Lieutenant-Colonel Martin Michael Charles Charteris, Baron Charteris of Amisfield,  (7 September 1913 – 23 December 1999) was a British Army officer and courtier of Queen Elizabeth II. Charteris was the longest-serving Assistant Private Secretary to the Sovereign, having served for over 20 years in that position. Later, he became Private Secretary to the Sovereign.

Early life and education
Charteris was the second of two sons born to Hugo Francis Charteris, Lord Elcho (1884–1916), and Lady Violet Catherine Manners (died 1971). His paternal grandparents were The 11th Earl of Wemyss and Mary Constance Wyndham, and his maternal grandparents were The 8th Duke of Rutland and Violet Lindsay. His father, a barrister, was killed in action in Egypt in the First World War, and his mother remarried in 1922. His brother, David, succeeded as 12th Earl of Wemyss following the death of their grandfather in 1937.
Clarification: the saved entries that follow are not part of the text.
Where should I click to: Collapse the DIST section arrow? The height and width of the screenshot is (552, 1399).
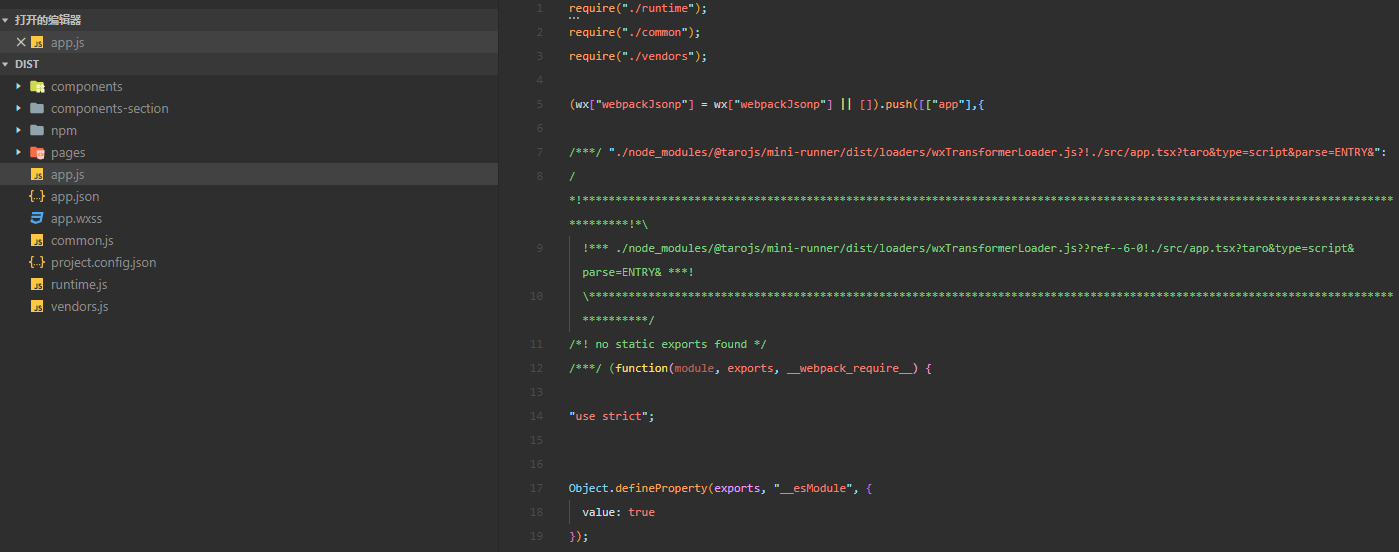tap(6, 64)
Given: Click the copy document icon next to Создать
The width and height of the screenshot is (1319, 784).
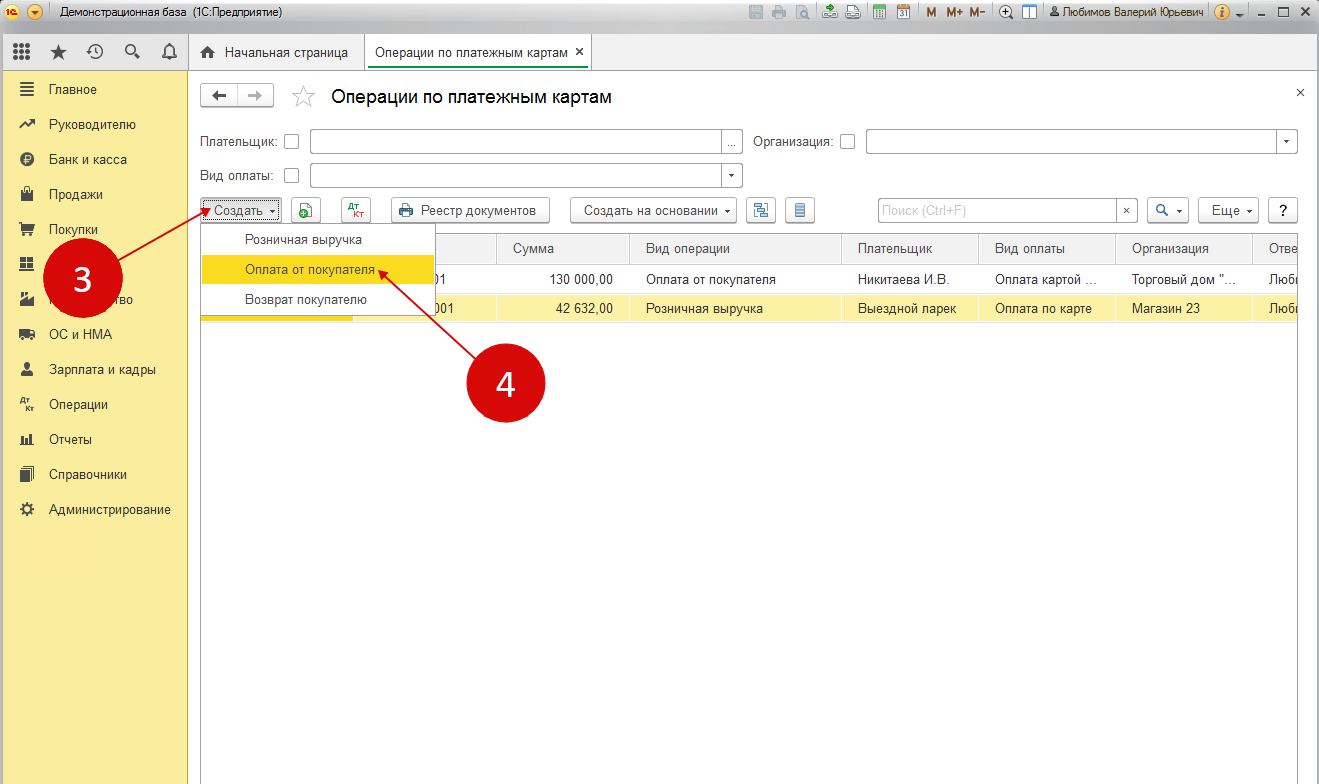Looking at the screenshot, I should pos(305,210).
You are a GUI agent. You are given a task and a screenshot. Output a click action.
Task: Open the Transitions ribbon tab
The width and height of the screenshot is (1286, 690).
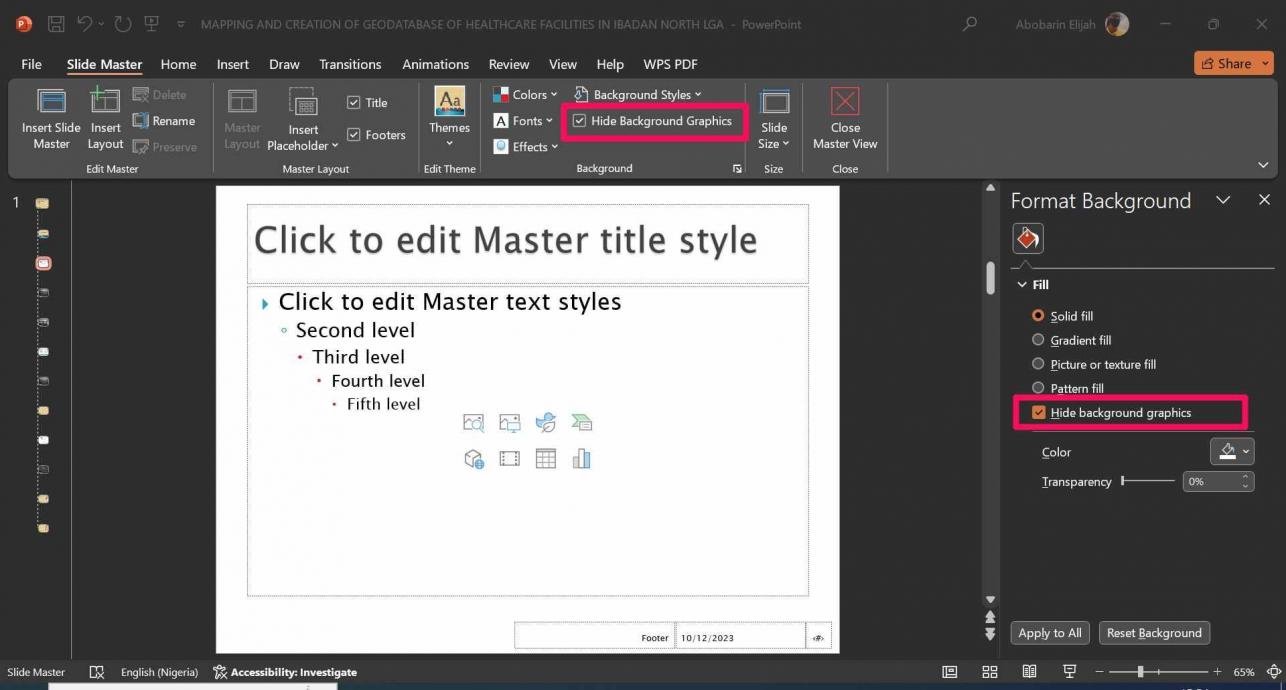pos(350,64)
He was educated at Eton and the Royal Military College, Sandhurst, and was commissioned in the King's Royal Rifle Corps. He fought in the Middle East during the Second World War, rising to the rank of lieutenant-colonel. On his return, he married the Hon. Mary Margesson (a daughter of the 1st Viscount Margesson) on 16 December 1944 in Jerusalem and they had three children. He retired from the Army in 1951.

Career
In 1950, he was appointed Private Secretary to Princess Elizabeth, who was then Duchess of Edinburgh and heir presumptive to the British throne. From her accession in 1952 until 1972, he served as her Assistant Private Secretary under Sir Michael Adeane. On Adeane's retirement in 1972, he was promoted to Private Secretary. He held this post until his retirement in 1977 and returned to Eton as its Provost. He was granted the honour of being a Permanent Lord in Waiting.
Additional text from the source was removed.